*Short task*:
Can you set out all the lines below as a numbered list, skipping any blank ones?

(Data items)
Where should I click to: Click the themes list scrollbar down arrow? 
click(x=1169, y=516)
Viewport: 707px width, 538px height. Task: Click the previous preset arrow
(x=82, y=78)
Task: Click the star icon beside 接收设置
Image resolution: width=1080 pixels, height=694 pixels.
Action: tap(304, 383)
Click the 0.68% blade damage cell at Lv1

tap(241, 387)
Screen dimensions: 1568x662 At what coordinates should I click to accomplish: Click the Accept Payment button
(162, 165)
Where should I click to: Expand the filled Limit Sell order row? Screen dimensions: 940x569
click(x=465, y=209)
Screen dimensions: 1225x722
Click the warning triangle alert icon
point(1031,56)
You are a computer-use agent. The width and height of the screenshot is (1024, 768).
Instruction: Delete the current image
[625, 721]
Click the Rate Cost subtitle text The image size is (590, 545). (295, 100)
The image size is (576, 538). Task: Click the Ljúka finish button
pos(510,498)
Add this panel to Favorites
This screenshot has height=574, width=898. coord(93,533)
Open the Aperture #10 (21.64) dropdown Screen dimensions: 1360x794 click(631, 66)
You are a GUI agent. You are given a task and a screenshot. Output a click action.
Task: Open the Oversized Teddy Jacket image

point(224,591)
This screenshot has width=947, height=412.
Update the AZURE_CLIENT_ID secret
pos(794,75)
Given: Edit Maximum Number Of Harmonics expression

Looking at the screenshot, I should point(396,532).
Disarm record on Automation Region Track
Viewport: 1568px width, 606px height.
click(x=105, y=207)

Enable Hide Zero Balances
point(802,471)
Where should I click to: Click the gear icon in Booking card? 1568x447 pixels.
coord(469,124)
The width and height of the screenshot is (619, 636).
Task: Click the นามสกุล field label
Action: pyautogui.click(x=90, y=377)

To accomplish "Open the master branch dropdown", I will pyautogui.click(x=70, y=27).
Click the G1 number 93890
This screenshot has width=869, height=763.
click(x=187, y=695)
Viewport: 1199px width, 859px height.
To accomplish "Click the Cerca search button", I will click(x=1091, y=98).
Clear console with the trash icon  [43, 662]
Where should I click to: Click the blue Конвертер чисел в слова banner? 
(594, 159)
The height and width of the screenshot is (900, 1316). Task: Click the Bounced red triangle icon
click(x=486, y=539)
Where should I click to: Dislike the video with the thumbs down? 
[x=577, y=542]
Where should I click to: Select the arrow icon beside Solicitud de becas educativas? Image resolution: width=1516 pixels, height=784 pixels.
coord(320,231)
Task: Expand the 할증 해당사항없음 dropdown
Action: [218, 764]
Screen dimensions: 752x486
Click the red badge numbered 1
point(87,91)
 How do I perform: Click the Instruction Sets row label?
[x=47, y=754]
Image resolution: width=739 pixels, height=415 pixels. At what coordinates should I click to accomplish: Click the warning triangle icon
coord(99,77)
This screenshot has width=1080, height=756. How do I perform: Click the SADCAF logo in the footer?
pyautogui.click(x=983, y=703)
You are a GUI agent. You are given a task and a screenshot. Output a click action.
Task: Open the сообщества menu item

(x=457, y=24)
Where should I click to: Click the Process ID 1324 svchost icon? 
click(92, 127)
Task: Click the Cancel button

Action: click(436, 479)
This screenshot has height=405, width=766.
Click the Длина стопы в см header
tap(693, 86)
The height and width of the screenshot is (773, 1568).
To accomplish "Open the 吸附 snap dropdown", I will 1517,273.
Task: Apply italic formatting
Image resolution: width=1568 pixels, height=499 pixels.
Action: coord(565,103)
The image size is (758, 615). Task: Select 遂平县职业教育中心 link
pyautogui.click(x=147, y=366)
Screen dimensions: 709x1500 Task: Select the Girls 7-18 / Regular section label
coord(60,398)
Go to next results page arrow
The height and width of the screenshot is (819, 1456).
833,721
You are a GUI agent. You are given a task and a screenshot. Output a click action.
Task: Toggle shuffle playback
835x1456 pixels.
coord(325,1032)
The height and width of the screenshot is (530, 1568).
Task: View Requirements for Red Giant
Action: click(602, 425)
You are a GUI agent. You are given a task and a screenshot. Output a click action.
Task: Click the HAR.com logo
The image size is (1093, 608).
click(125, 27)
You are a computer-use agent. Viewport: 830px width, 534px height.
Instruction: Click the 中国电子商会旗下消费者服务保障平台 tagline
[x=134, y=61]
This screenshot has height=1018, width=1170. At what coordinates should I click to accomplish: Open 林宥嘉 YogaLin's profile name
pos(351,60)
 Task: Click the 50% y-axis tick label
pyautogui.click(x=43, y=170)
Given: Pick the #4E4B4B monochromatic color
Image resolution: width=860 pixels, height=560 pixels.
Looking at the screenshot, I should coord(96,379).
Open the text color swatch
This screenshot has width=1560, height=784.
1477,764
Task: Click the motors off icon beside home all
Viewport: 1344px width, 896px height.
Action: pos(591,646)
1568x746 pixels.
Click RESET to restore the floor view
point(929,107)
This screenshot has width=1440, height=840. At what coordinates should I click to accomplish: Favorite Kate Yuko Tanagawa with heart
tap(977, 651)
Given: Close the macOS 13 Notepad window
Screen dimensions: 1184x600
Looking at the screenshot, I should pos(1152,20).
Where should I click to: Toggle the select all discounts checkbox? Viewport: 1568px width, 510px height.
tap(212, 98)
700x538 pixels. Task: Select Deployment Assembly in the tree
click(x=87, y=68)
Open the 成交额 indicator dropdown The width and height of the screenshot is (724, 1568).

*Correct response*:
1. Where should I click to: Click the themes list scrollbar down arrow? 
2. click(x=1169, y=516)
3. Viewport: 707px width, 538px height. Task: Click the previous preset arrow
4. (x=82, y=78)
5. Task: Click the star icon beside 接收设置
6. Image resolution: width=1080 pixels, height=694 pixels.
7. Action: tap(304, 383)
8. Click the 0.68% blade damage cell at Lv1
9. tap(241, 387)
10. Screen dimensions: 1568x662 At what coordinates should I click to accomplish: Click the Accept Payment button
11. (162, 165)
12. Where should I click to: Expand the filled Limit Sell order row? Screen dimensions: 940x569
13. click(x=465, y=209)
14. Screen dimensions: 1225x722
15. Click the warning triangle alert icon
16. point(1031,56)
17. You are a computer-use agent. The width and height of the screenshot is (1024, 768).
18. Instruction: Delete the current image
19. [625, 721]
20. Click the Rate Cost subtitle text The image size is (590, 545). (295, 100)
21. The image size is (576, 538). Task: Click the Ljúka finish button
22. pos(510,498)
23. Add this panel to Favorites
24. This screenshot has height=574, width=898. coord(93,533)
25. Open the Aperture #10 (21.64) dropdown Screen dimensions: 1360x794 click(631, 66)
26. You are a GUI agent. You are given a task and a screenshot. Output a click action.
27. Task: Open the Oversized Teddy Jacket image
28. point(224,591)
29. This screenshot has width=947, height=412.
30. Update the AZURE_CLIENT_ID secret
31. pos(794,75)
32. Given: Edit Maximum Number Of Harmonics expression
33. Looking at the screenshot, I should point(396,532).
34. Disarm record on Automation Region Track
35. Viewport: 1568px width, 606px height.
36. click(x=105, y=207)
37. Enable Hide Zero Balances
38. point(802,471)
39. Where should I click to: Click the gear icon in Booking card? 1568x447 pixels.
40. coord(469,124)
41. The width and height of the screenshot is (619, 636).
42. Task: Click the นามสกุล field label
43. Action: pyautogui.click(x=90, y=377)
44. To accomplish "Open the master branch dropdown", I will pyautogui.click(x=70, y=27).
45. Click the G1 number 93890
46. This screenshot has width=869, height=763.
47. click(x=187, y=695)
48. Viewport: 1199px width, 859px height.
49. To accomplish "Click the Cerca search button", I will click(x=1091, y=98).
50. Clear console with the trash icon  [43, 662]
51. Where should I click to: Click the blue Конвертер чисел в слова banner? 
52. (594, 159)
53. The height and width of the screenshot is (900, 1316). Task: Click the Bounced red triangle icon
54. click(x=486, y=539)
55. Where should I click to: Dislike the video with the thumbs down? 
56. [x=577, y=542]
57. Where should I click to: Select the arrow icon beside Solicitud de becas educativas? Image resolution: width=1516 pixels, height=784 pixels.
58. coord(320,231)
59. Task: Expand the 할증 해당사항없음 dropdown
60. Action: [218, 764]
61. Screen dimensions: 752x486
62. Click the red badge numbered 1
63. point(87,91)
64.  How do I perform: Click the Instruction Sets row label?
65. [x=47, y=754]
66. Image resolution: width=739 pixels, height=415 pixels. At what coordinates should I click to accomplish: Click the warning triangle icon
67. coord(99,77)
68. This screenshot has width=1080, height=756. How do I perform: Click the SADCAF logo in the footer?
69. pyautogui.click(x=983, y=703)
70. You are a GUI agent. You are given a task and a screenshot. Output a click action.
71. Task: Open the сообщества menu item
72. (x=457, y=24)
73. Where should I click to: Click the Process ID 1324 svchost icon? 
74. click(92, 127)
75. Task: Click the Cancel button
76. Action: click(436, 479)
77. This screenshot has height=405, width=766.
78. Click the Длина стопы в см header
79. tap(693, 86)
80. The height and width of the screenshot is (773, 1568).
81. To accomplish "Open the 吸附 snap dropdown", I will 1517,273.
82. Task: Apply italic formatting
83. Image resolution: width=1568 pixels, height=499 pixels.
84. Action: coord(565,103)
85. The image size is (758, 615). Task: Select 遂平县职业教育中心 link
86. pyautogui.click(x=147, y=366)
87. Screen dimensions: 709x1500 Task: Select the Girls 7-18 / Regular section label
88. coord(60,398)
89. Go to next results page arrow
90. The height and width of the screenshot is (819, 1456).
91. 833,721
92. You are a GUI agent. You are given a task and a screenshot. Output a click action.
93. Task: Toggle shuffle playback
94. 835x1456 pixels.
95. coord(325,1032)
96. The height and width of the screenshot is (530, 1568).
97. Task: View Requirements for Red Giant
98. Action: click(602, 425)
99. You are a GUI agent. You are given a task and a screenshot. Output a click action.
100. Task: Click the HAR.com logo
101. The image size is (1093, 608).
102. click(125, 27)
103. You are a computer-use agent. Viewport: 830px width, 534px height.
104. Instruction: Click the 中国电子商会旗下消费者服务保障平台 tagline
105. [x=134, y=61]
106. This screenshot has height=1018, width=1170. At what coordinates should I click to accomplish: Open 林宥嘉 YogaLin's profile name
107. pos(351,60)
108.  Task: Click the 50% y-axis tick label
109. pyautogui.click(x=43, y=170)
110. Given: Pick the #4E4B4B monochromatic color
111. Image resolution: width=860 pixels, height=560 pixels.
112. Looking at the screenshot, I should coord(96,379).
113. Open the text color swatch
114. This screenshot has width=1560, height=784.
115. 1477,764
116. Task: Click the motors off icon beside home all
117. Viewport: 1344px width, 896px height.
118. Action: pos(591,646)
119. 1568x746 pixels.
120. Click RESET to restore the floor view
121. point(929,107)
122. This screenshot has width=1440, height=840. At what coordinates should I click to accomplish: Favorite Kate Yuko Tanagawa with heart
123. tap(977, 651)
124. Given: Close the macOS 13 Notepad window
125. Screen dimensions: 1184x600
126. Looking at the screenshot, I should pos(1152,20).
127. Where should I click to: Toggle the select all discounts checkbox? Viewport: 1568px width, 510px height.
128. tap(212, 98)
129. 700x538 pixels. Task: Select Deployment Assembly in the tree
130. click(x=87, y=68)
131. Open the 成交额 indicator dropdown The width and height of the screenshot is (724, 1568).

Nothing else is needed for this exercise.